Author: | Wojciech Muła |
---|---|
Added on: | 2016-10-08 |
Updated on: | 2016-11-27 (tidy), 2016-10-17 (link to GCC's bugtrack) |
Today's weather was a really good excuse for staying at home and hacking. I come back to my old idea of speeding up substring searching exploiting SSE4.1 instruction MPSADBW. Finally I translated my old SSE code into AVX2. Then I transplanted my recent AVX512F code which employs similar techniques. In the end I coded AVX512F and SSE2 versions of SWAR-friendly technique which I developed some time ago. (Github repository contains all the stuff, if you wish to take a look.)

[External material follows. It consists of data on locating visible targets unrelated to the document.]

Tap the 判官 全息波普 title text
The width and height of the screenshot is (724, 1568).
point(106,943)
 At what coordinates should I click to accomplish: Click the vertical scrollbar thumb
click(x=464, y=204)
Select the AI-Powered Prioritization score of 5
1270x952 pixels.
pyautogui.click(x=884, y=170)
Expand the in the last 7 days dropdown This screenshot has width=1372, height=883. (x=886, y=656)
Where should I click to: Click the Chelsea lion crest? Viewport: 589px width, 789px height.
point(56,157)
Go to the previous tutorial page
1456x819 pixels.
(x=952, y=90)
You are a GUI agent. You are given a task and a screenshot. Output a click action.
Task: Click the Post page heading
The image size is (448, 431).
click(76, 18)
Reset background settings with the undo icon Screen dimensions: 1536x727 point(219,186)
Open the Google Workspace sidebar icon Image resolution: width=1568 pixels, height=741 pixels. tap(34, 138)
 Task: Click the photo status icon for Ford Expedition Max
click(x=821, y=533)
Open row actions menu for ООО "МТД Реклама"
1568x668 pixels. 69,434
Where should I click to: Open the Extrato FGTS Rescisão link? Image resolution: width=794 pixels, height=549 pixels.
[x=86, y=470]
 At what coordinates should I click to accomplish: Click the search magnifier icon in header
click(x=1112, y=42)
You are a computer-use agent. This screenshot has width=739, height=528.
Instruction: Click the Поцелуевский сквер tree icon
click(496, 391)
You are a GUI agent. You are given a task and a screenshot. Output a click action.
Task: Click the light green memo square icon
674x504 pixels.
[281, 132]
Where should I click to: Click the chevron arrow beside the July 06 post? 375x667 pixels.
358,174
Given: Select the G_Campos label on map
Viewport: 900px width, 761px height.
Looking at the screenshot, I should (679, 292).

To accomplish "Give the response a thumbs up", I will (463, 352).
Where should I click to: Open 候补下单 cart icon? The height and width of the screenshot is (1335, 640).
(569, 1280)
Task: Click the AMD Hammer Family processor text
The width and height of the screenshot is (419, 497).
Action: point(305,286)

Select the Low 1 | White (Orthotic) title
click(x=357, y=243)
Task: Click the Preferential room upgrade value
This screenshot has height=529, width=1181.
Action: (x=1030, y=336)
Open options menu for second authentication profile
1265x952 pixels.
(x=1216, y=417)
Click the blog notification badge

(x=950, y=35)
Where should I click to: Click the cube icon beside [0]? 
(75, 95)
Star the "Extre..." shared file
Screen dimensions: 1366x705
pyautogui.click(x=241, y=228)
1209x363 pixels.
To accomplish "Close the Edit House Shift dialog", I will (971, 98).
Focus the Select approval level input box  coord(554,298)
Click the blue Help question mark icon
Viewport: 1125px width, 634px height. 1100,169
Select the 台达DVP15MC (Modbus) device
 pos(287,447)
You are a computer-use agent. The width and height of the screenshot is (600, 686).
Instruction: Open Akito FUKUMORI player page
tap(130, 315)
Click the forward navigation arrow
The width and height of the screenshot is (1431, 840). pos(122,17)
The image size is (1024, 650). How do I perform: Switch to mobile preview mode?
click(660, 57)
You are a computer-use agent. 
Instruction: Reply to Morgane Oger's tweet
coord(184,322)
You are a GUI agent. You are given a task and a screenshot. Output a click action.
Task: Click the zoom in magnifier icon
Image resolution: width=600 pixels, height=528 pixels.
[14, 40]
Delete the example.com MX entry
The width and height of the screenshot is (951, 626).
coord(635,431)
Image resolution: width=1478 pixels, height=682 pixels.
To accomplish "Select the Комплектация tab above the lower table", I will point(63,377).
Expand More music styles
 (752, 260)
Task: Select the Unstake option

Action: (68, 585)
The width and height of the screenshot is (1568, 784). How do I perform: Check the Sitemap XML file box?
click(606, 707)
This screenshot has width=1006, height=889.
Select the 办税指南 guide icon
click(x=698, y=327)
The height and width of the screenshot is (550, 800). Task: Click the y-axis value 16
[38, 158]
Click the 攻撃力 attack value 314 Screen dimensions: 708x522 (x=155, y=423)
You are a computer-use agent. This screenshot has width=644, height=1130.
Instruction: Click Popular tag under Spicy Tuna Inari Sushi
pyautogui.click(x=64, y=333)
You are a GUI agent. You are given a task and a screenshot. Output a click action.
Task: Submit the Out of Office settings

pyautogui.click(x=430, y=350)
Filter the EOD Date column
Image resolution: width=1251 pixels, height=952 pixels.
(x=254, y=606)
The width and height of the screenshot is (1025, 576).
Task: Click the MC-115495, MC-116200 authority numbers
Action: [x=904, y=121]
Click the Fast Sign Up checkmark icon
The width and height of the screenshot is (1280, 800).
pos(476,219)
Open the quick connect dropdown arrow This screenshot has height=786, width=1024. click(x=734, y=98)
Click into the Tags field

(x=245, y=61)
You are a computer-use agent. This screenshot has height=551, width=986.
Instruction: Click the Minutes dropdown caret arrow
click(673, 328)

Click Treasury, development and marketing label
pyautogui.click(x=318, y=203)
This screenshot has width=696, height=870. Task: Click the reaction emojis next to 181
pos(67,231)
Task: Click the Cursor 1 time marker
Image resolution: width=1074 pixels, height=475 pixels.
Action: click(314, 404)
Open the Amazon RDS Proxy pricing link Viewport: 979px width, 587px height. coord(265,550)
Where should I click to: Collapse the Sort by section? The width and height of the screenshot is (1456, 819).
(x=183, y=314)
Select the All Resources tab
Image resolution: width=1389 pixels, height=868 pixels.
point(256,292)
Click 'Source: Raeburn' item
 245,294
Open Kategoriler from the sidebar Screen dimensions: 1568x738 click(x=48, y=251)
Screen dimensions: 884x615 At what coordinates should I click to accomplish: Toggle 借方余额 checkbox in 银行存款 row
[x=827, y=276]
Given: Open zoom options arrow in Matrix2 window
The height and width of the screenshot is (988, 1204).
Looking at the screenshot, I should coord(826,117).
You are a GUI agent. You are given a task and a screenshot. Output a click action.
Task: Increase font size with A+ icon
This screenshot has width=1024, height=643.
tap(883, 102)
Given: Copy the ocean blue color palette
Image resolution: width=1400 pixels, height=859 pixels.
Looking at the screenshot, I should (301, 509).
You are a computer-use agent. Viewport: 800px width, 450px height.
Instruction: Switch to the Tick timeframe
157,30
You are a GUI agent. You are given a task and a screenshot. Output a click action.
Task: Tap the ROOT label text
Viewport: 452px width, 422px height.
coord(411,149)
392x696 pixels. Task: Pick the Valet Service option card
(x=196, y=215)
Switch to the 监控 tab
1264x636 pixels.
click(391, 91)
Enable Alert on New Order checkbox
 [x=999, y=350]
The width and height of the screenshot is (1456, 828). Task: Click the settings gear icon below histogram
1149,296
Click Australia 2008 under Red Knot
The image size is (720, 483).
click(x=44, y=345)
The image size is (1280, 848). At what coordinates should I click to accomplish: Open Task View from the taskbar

But let's put aside vector algorithms performance. Experiments have revelead that method find from C++ std::string is incredibly slow. The method can be slower an order of magnitude than strstr, and it doesn't get better with a newer stdlib — GCC versions varies from 4.9.2 (Debian) to 5.4.0 (Ubuntu).
Here is the table I took from the repository's README. The slowdown factors, when compared with strstr, are: 12.9, 12.6, 9.9, 7.4.
architecture | procedure time in seconds | |
---|---|---|
strstr | string::find | |
Westemere | 0.83 | 10.71 |
Haswell | 0.48 | 6.06 |
Skylake | 0.66 | 6.54 |
KNL | 4.96 | 36.94 |
I looked into headers, and I suppose located the culprit in bits/basic_string.tcc. Maybe I'm wrong, but for me it's a linear search, isn't it?
find(const _CharT* __s, size_type __pos, size_type __n) const { __glibcxx_requires_string_len(__s, __n); const size_type __size = this->size(); const _CharT* __data = _M_data(); if (__n == 0) return __pos <= __size ? __pos : npos; if (__n <= __size) { for (; __pos <= __size - __n; ++__pos) if (traits_type::eq(__data[__pos], __s[0]) && traits_type::compare(__data + __pos + 1, __s + 1, __n - 1) == 0) return __pos; } return npos; }
The assembly dump taken from perf annotate:
std::__cxx11::basic_string<char, std::char_traits<char>, std::allocator<char> >::find 78:┌─→add $0x1,%rbx │ add $0x1,%rbp │ cmp %r15,%rax │↓ ja b8 85:│ cmp -0x1(%rbp),%r14b │ lea -0x1(%rbx),%r13 │ mov %rbx,%rax │↑ jne 78 │ test %r12,%r12 │↑ je 25 │ mov 0x8(%rsp),%rsi │ mov %r12,%rdx │ mov %rbp,%rdi │→ callq memcmp@plt │ test %eax,%eax │↑ je 25 │ mov %rbx,%rax └──jmp 78
It must be slow. And I think C++ users should be worried a little bit.
The problem has been already reported (bug 66414).